When the actual plot is explained, it's clear that everything happening is fairly dramatic, but when you're watching the show, somehow the Big Things that are so often Dramatic are treated with comedic touch that manages to be light without making light of anything. They're going for realism, Thomas told BuzzFeed, but it's also narrative, and "stuff has to happen." When you reflect on the show, he said, you realize, though, "Wow, he's had a really rough fortnight."
Macey J. Foronda/BuzzFeed
The episodes of Please Like Me nearly always open with Josh cooking something, and so on a hot Monday in Los Angeles, he came to my apartment with no air conditioning to make chicken parma.

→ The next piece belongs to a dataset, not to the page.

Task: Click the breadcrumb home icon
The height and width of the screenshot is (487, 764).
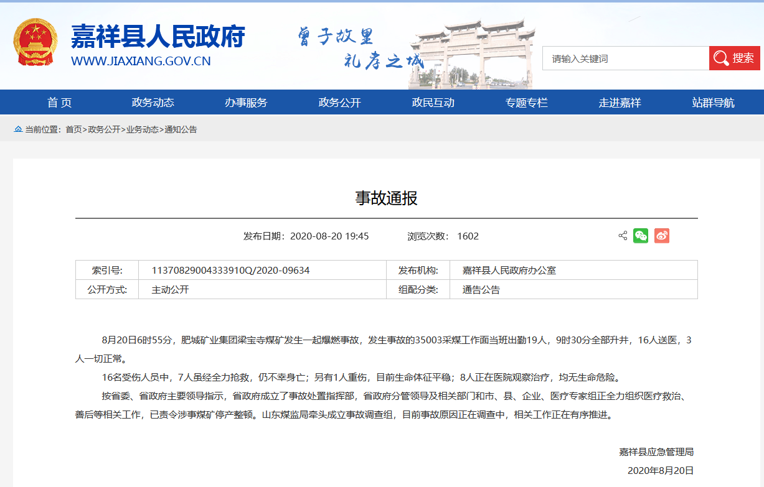Action: click(x=18, y=129)
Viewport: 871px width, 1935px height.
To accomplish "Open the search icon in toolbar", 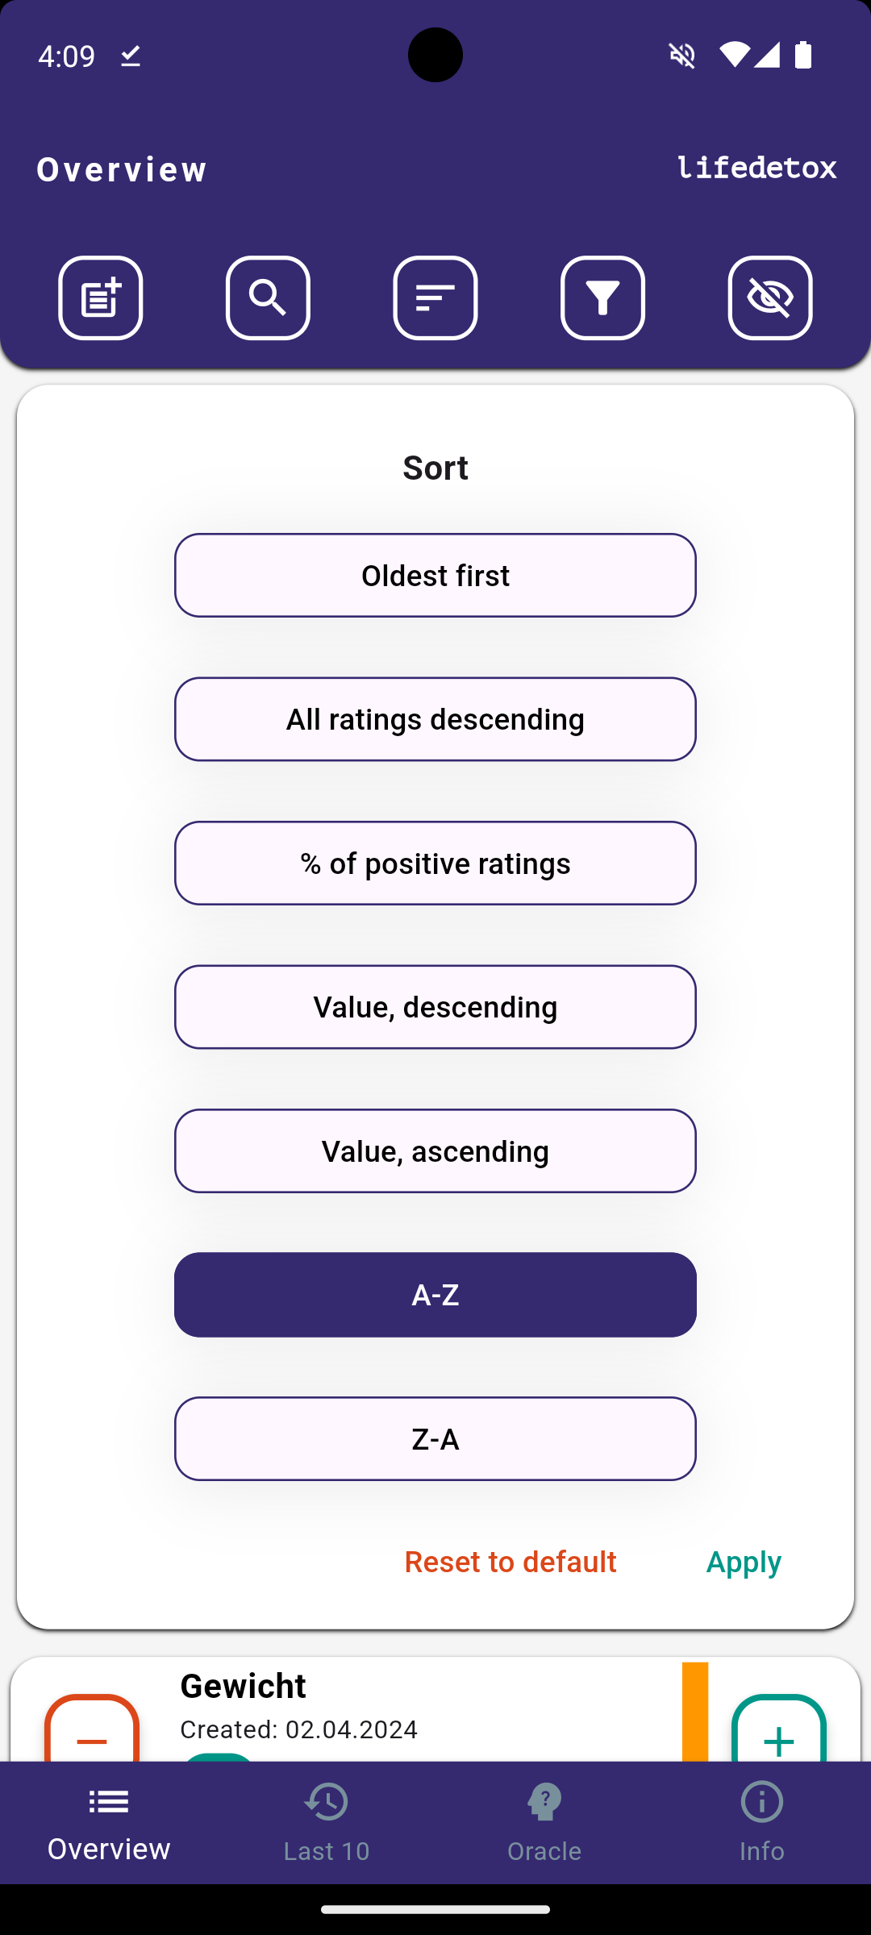I will (x=268, y=298).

Just after 2:30 p.m. on a sweltering afternoon, the Australian comedian-writer-actor showed up in Little Armenia with a cool patterned bag and a publicist.
Macey J. Foronda/BuzzFeed
I apologized for the lack of air conditioning and showed him the ingredients.
The chicken breasts, as you can see in the photograph, were enormous, grotesquely enormous. Clearly, the bird that bore those breasts had not lived a very happy life.
"This poor chicken. The things we put it through," Thomas said ruefully, and then launched into a story about his own possibly dead chickens — Melinda, Genevieve, and Adele — hens he and his boyfriend, also named Josh, had to give up. Putting out food for your chickens, Thomas said, is just like putting out food for rats, and "you don't want rats in your house." He and his boyfriend put up an ad on what he described as the Craigslist of Australia that said: "Free to a good home." One day, while Thomas was out, but his boyfriend was home, a man who seemed to want to eat Melinda, Genevieve, and Adele picked them up.
"Somebody's colon? That's not a good home. That's a bad home," Thomas said.
Macey J. Foronda/BuzzFeed
We wrapped two grotesque chicken breasts in cling wrap and pounded them with a rolling pin.
"You're very firm," he said to me a few times.